Update Calls Being Marked As Spam

Update Calls Being Marked As Spam


When making an outbound call using an ExpediaTel number, the destination phone is labeling the call as "spam" or "Likely spam".



Calls/numbers being marked as spam is done on the destination carrier so ExpediaTel has no control over the designation or removal from their spam lists.  If your number has been designated as spam, the best solution would be to reach out to the destination carrier directly and request that your number be removed from their spam list.  In addition, below are some carrier specific resources you can submit a request to:




U.S. Cellular




Illegal robocalls and spam calls have been an increasing problem that affects everyone, regardless of phone number, carrier or location.  They have become unavoidable, flooding phone networks with spam calls so frequently that most people have been accustomed to not picking up calls from unknown numbers.  Scammers will use tactics such as illegal caller ID spoofing so it appears that an incoming call is coming from a local number, or from a company or government agency that you may already know and trust. They do this in an attempt to steal your money or personal information which can be used in fraudulent activity.  In the US alone, consumers are hit with billions of spam calls every month.  Unfortunately this illegal practice is very profitable and has thus far been difficult to mitigate.  The Federal Communications Commission (FCC) is aware of this; these illegal unwanted calls are their top consumer complaint and top consumer protection priority.  These include complaints from consumers whose numbers are being spoofed or whose calls are being mistakenly blocked or labeled as a possible scam call by a robocall blocking app or service.
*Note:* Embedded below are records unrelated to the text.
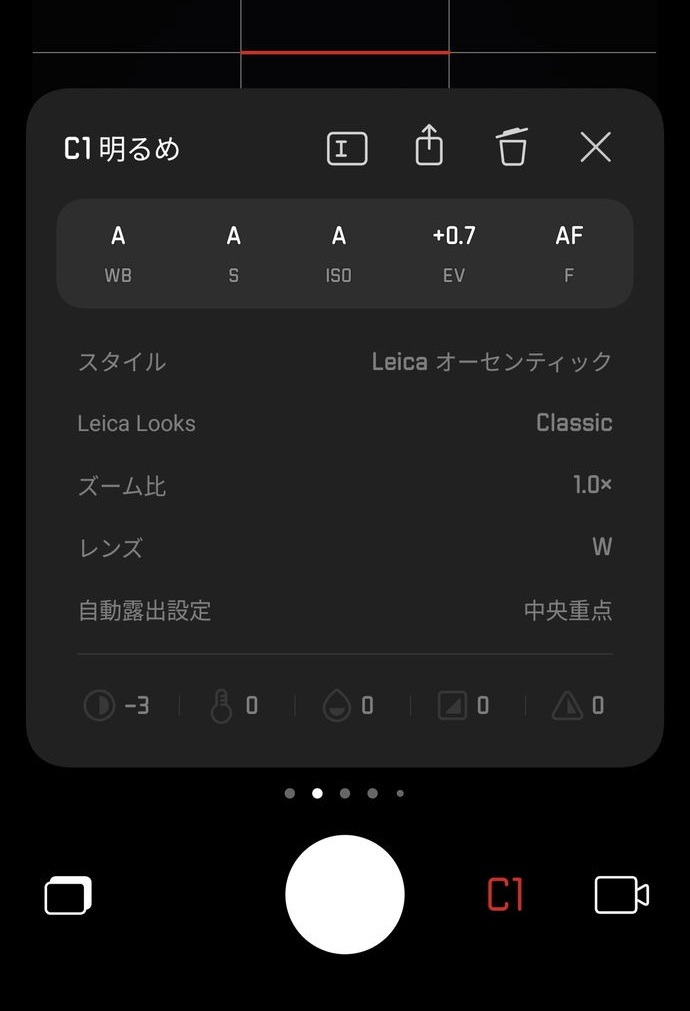Close the preset details panel

pos(595,148)
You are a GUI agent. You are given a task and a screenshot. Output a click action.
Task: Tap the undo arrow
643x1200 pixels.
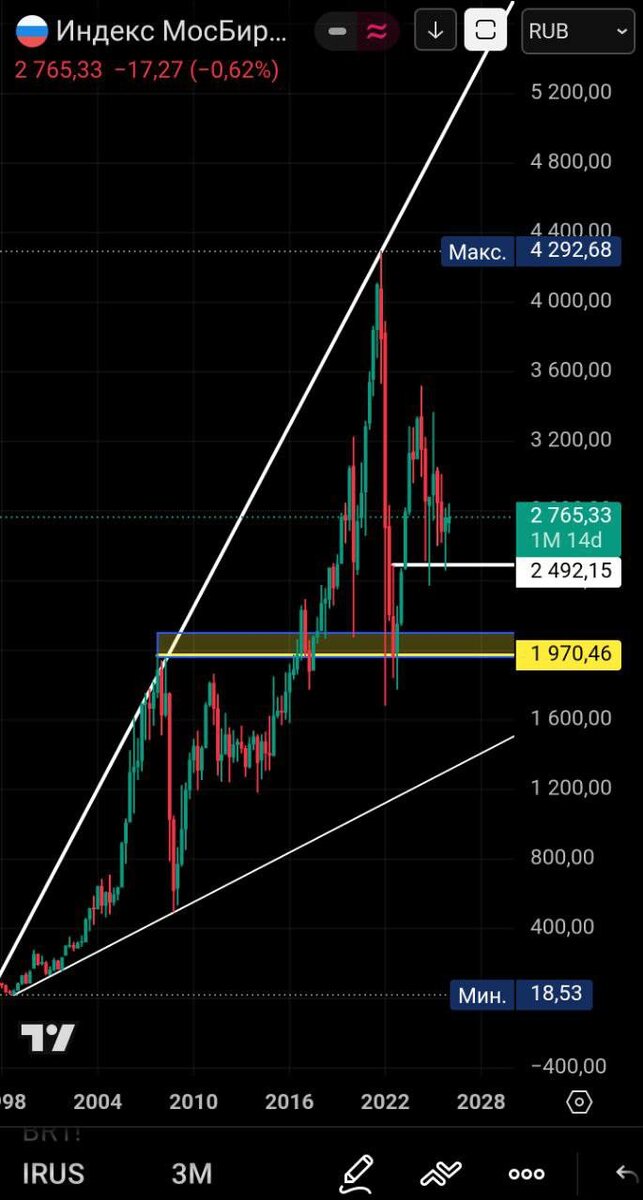[x=622, y=1173]
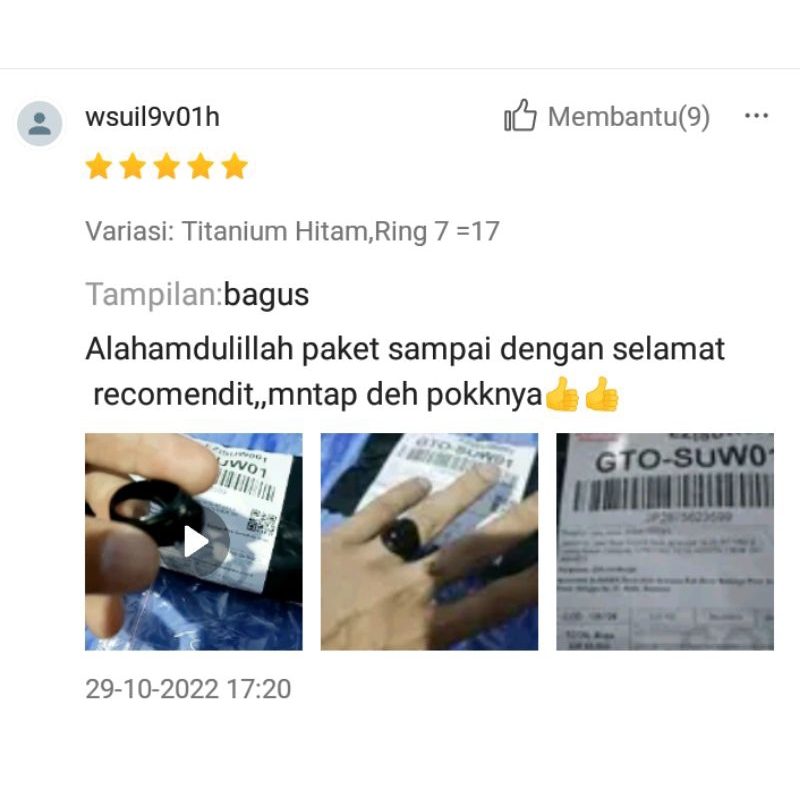Play the review video of the ring
The height and width of the screenshot is (800, 800).
(194, 542)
Some of the steps the FCC has implemented to combat illegal spam calls include:

-Issuing hundreds of millions of dollars in enforcement actions against illegal robocallers.
-Empowering phone companies to block by default illegal or unwanted calls based on reasonable call analytics before the calls reach consumers.
-Allowing consumer options on tools to block calls from any number that doesn't appear on a customer's contact list or other "white list."
-Requiring phone companies to implement caller ID authentication to help reduce illegal spoofing.
-Making consumer complaint data available to enable better call blocking and labeling solutions.

Most if not all major phone carriers have implemented measures to combat spam calls which can range from:

-Labeling calls as spam to the destination phone based on data analytics, network intelligence and customer reports.  An example attribute would be high volume short duration calls.
-Providing services that automatically blocks suspected spam calls.
-Installing an app to block/report calls as spam (which can factor into the carrier's data analytics)

iPhones and Android phones come with built-in features for blocking specific phone numbers.

There are also various 3rd parties who provide services to reduce spam/robocalls:


It’s important to note that many robocalls are legal. The FCC allows them for some informational or noncommercial purposes, such as:

-Messages that are purely informational. Robocalls about your flight being canceled, reminding you about an appointment, or letting you know about a delayed school opening fall into this category, as long as the caller doesn’t   also try to sell you something.
-Debt collection calls. A business contacting you to collect a debt can use robocalls to reach you. But robocalls that try to sell you services to lower your debt are illegal and are almost certainly scams.
-Political calls.
-Calls from some health care providers. This includes a robocall from a pharmacy reminding you to refill a prescription.
-Messages from charities. Charities can make these calls to you themselves. But if a charity hires someone to make robocalls on its behalf, unless you are a prior donor or member of the charity, the robocall is illegal. They also must include an automated option to let you stop future calls.

The FCC has taken a big step towards eliminating illegal spam calls by requiring providers to implement STIR/SHAKEN in the Internet Protocol (IP) portions of their networks on June 30, 2021.  The STIR/SHAKEN framework, an industry-standard caller ID authentication technology, is a set of technical standards and protocols that allow for the authentication and verification of caller ID information for calls carried over Internet Protocol (IP) networks. As implementation continues to progress, it will give people more confidence that the caller ID information they receive is accurate and will allow voice service providers to provide helpful information to their consumers about which calls to answer.